# Prompt 1:
In the post about breaking up the big banks, how many individual contracts did the report on AIG's counterparty exposure include?
# Prompt 2:
Write a continuation of the post about breaking up the big banks, picking up after its final sentence.
Selected text Start Marker
Breaking Up The Big Banks?
Courtesy of Karl Denninger at The Market Ticker
We are hearing that discussion of breaking up large financial institutions that pose systemic risk to the market is gaining traction on the Hill. At this point, discussions are in the early stages, but we understand that an amendment addressing breaking up institutions deemed “too big to fail” could be introduced in the House over the next few days. How does one define “too big to fail” and how would the divestiture process work – these are good questions that Congress will have to address as the discussion moves forward. To our understanding, any amendment that could be introduced in the coming week would likely be vague and would give the regulators discretion to determine which institutions qualify as “too big” and how to address the risk they pose to the system.
The author goes on to say that Kanjorski may be the originator of this. Good, as far as it does, assuming it’s real.
But that’s not the bombshell in the post. No, it’s this:
He left Geithner with two documents. One was a fact sheet that listed all the attributes of AIG FP [the division run by Joe Cassano that blew the company up] and argued why it should be given status as a primary dealer. The other–a bombshell that Willumstad was confident would draw Geithner’s attention–was a report on AIG’s counterparty exposure around the world, which included “2.7 trillion of notional derivative exposures, with 12,000 individual contracts.” About halfway down the page, in bold, was the detail that Willumstad hoped would strike Geithner as startling: “$1 trillion of exposures concentrated with 12 major financial institutions.”
Selected text End Marker
Data shown Start Marker
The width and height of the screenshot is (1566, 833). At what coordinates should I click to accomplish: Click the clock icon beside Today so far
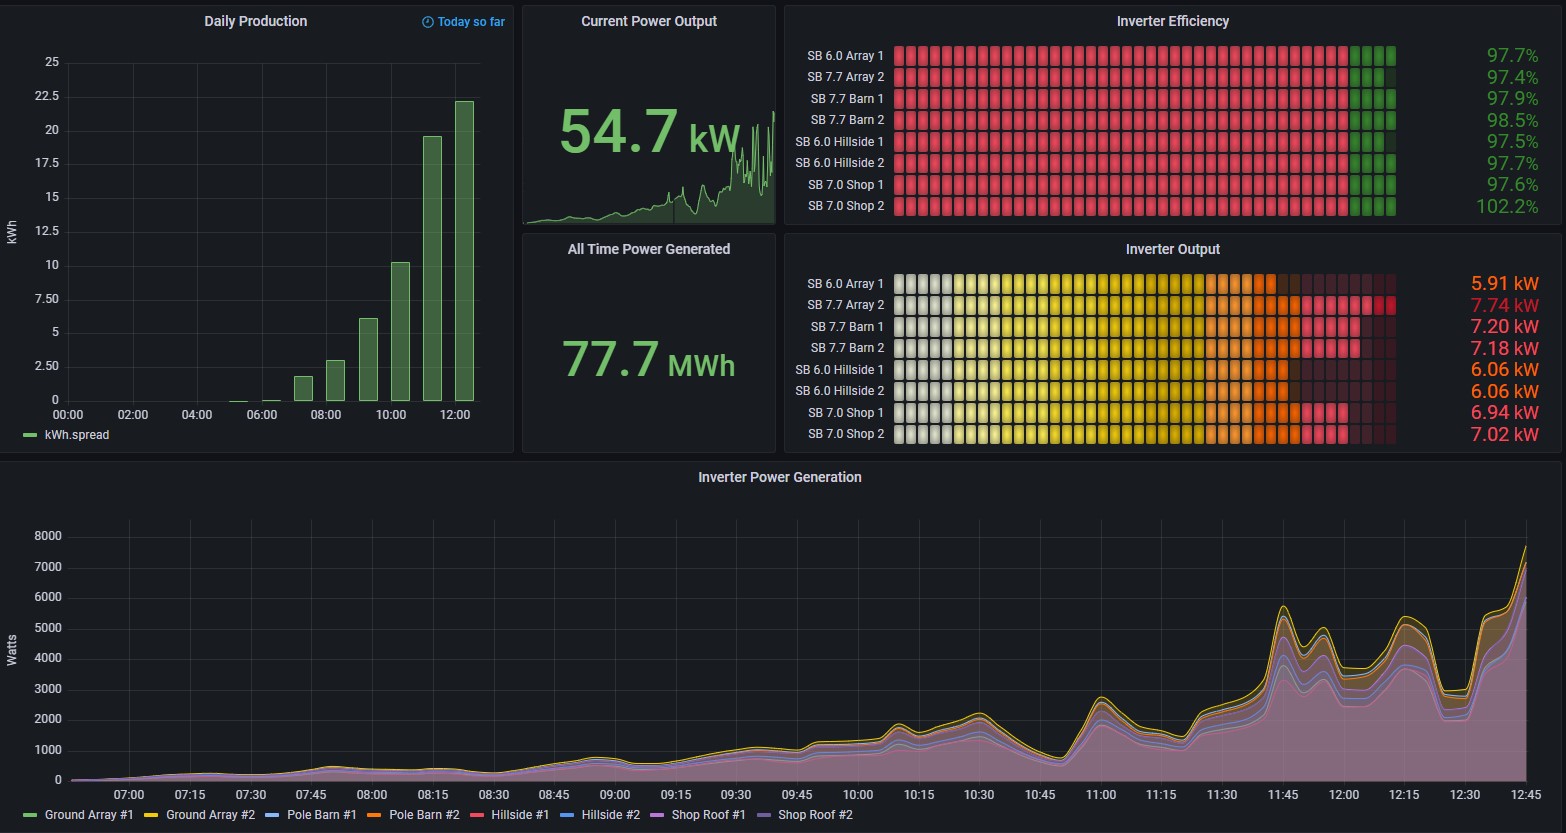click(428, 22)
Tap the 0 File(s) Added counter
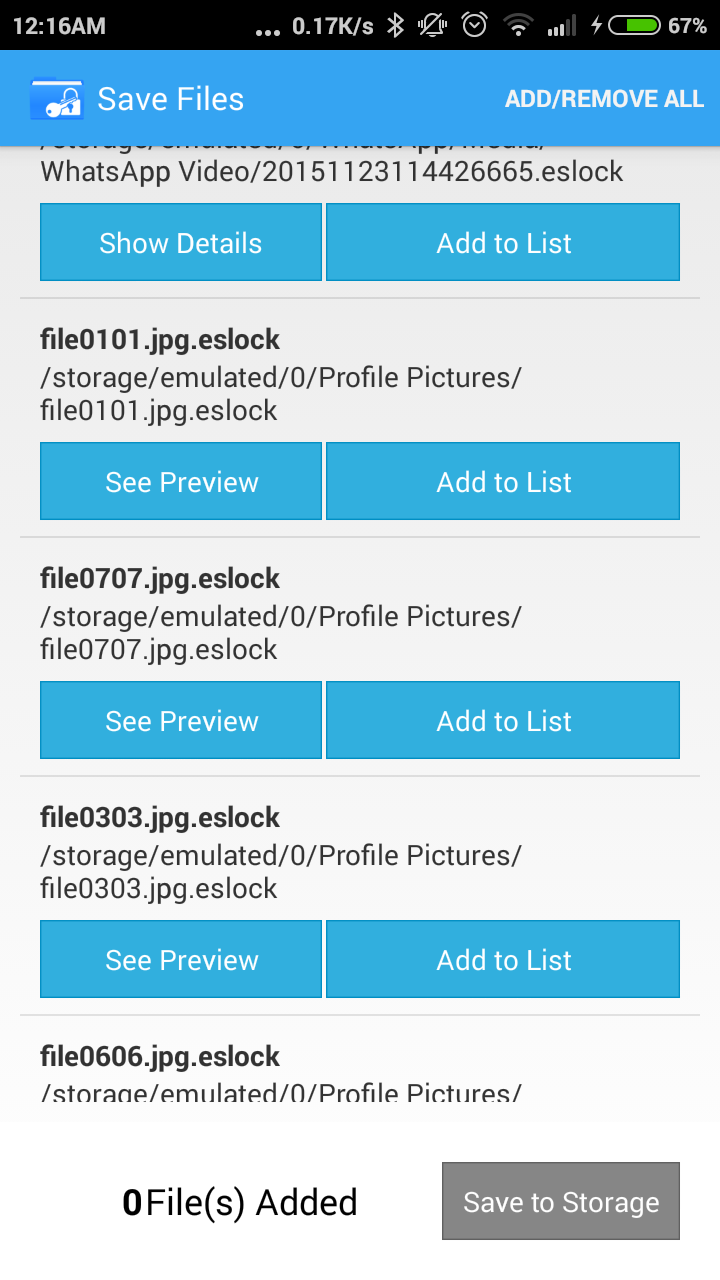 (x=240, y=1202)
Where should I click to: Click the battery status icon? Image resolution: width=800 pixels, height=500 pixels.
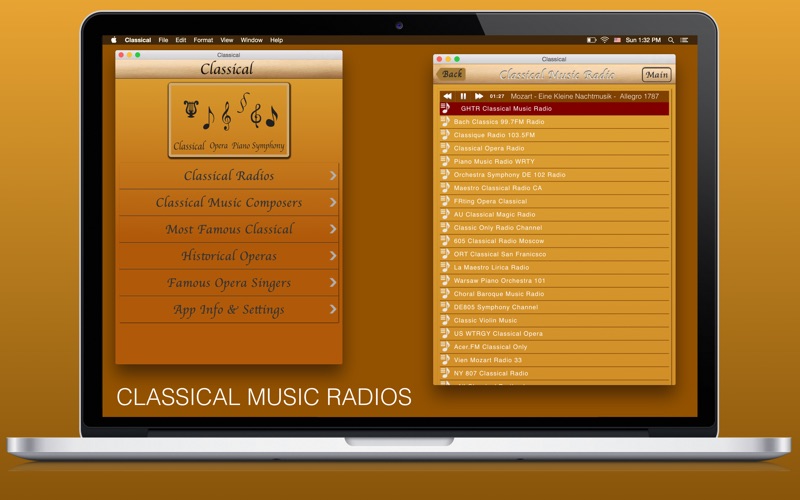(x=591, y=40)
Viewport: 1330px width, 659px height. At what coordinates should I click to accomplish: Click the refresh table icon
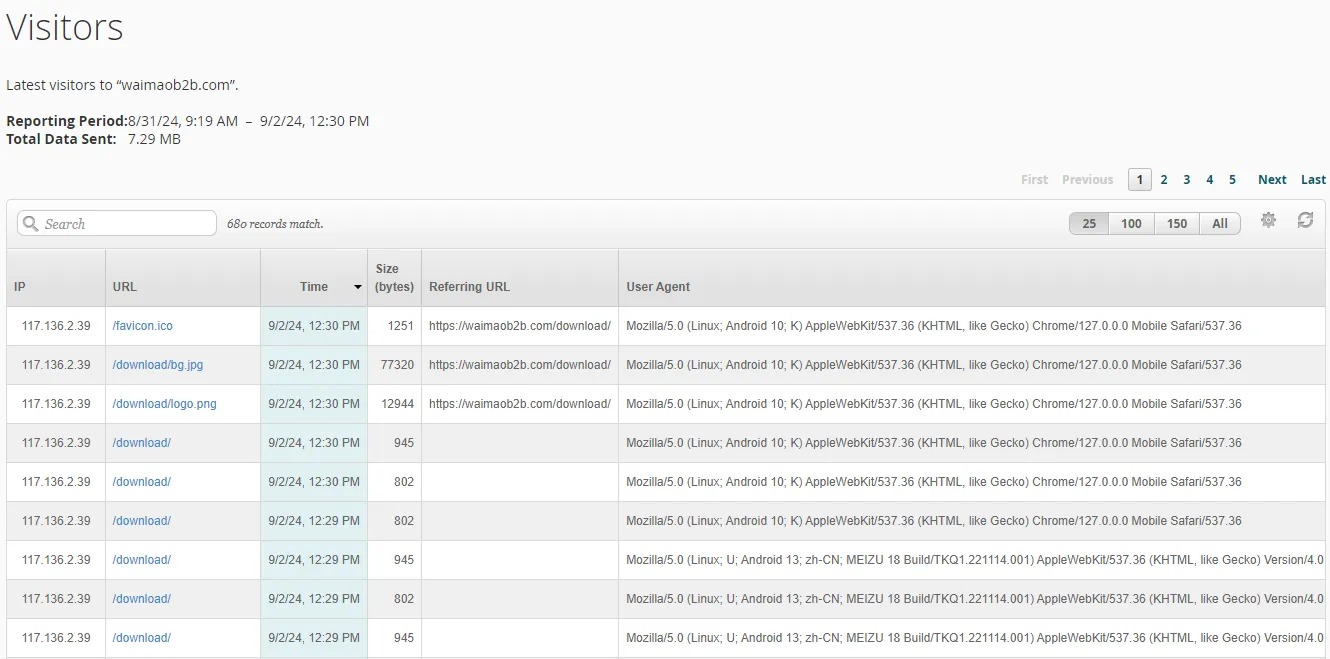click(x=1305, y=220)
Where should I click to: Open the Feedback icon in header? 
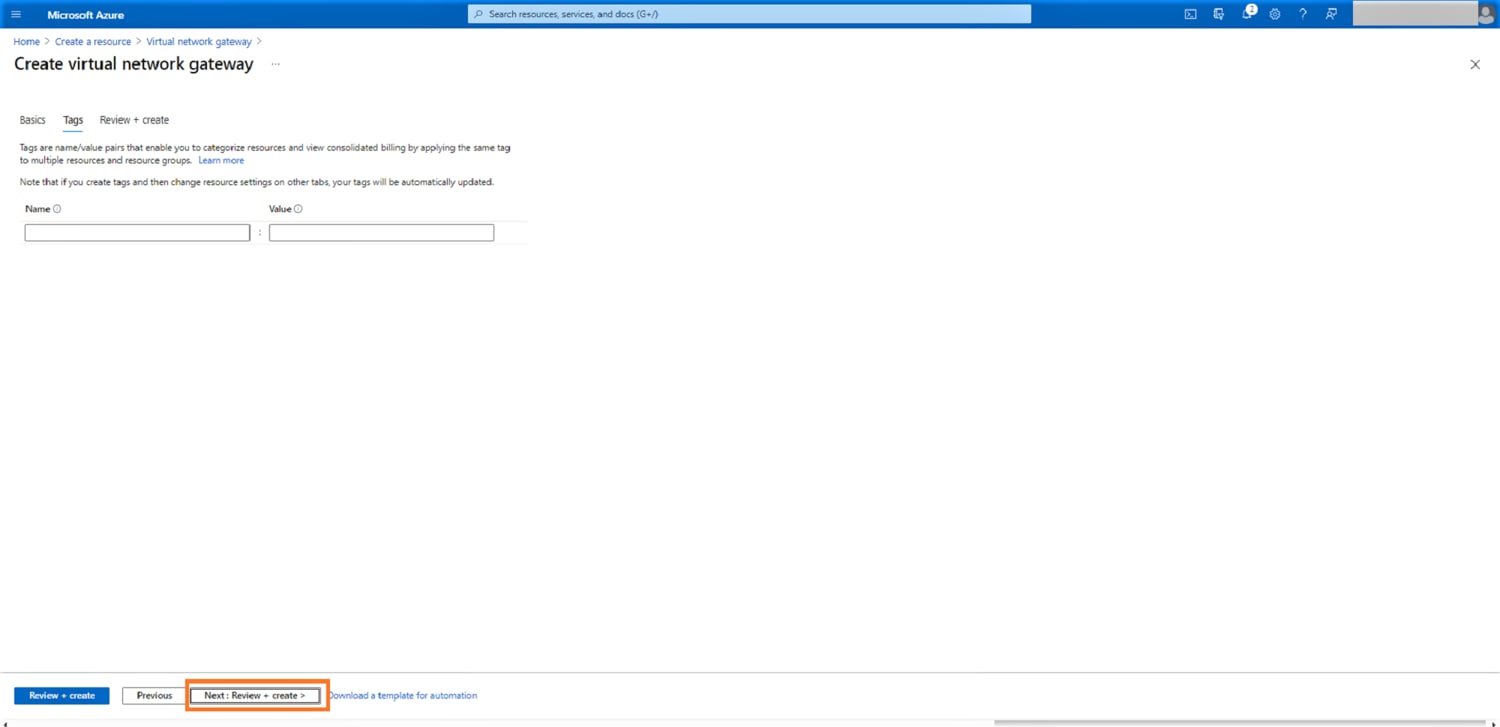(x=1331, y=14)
Data shown End Marker
# Answer section 1:
12,000 individual contracts.

# Answer section 2:
Was that a threat?
And isn’t threatening the United States (whether directly or otherwise) something you’re not supposed to do?
Sounds like "Bail me out or I will crash everything."
Isn’t that analagous to walking into a bank, opening one’s coat to reveal an explosives-laced belt, and saying "gimme all the money or everyone dies!"
Does such an act constitute a terroristic threat? You decide.
Then decide whether or not anything has actually changed for the better in terms of stability, or whether we’re really in far more danger than we were last fall, as we’ve not only failed to de-fuse the bomb, we’ve allowed those who made the threats to profit from it – and thus have increased, rather than decreased, the risk of an all-on collapse.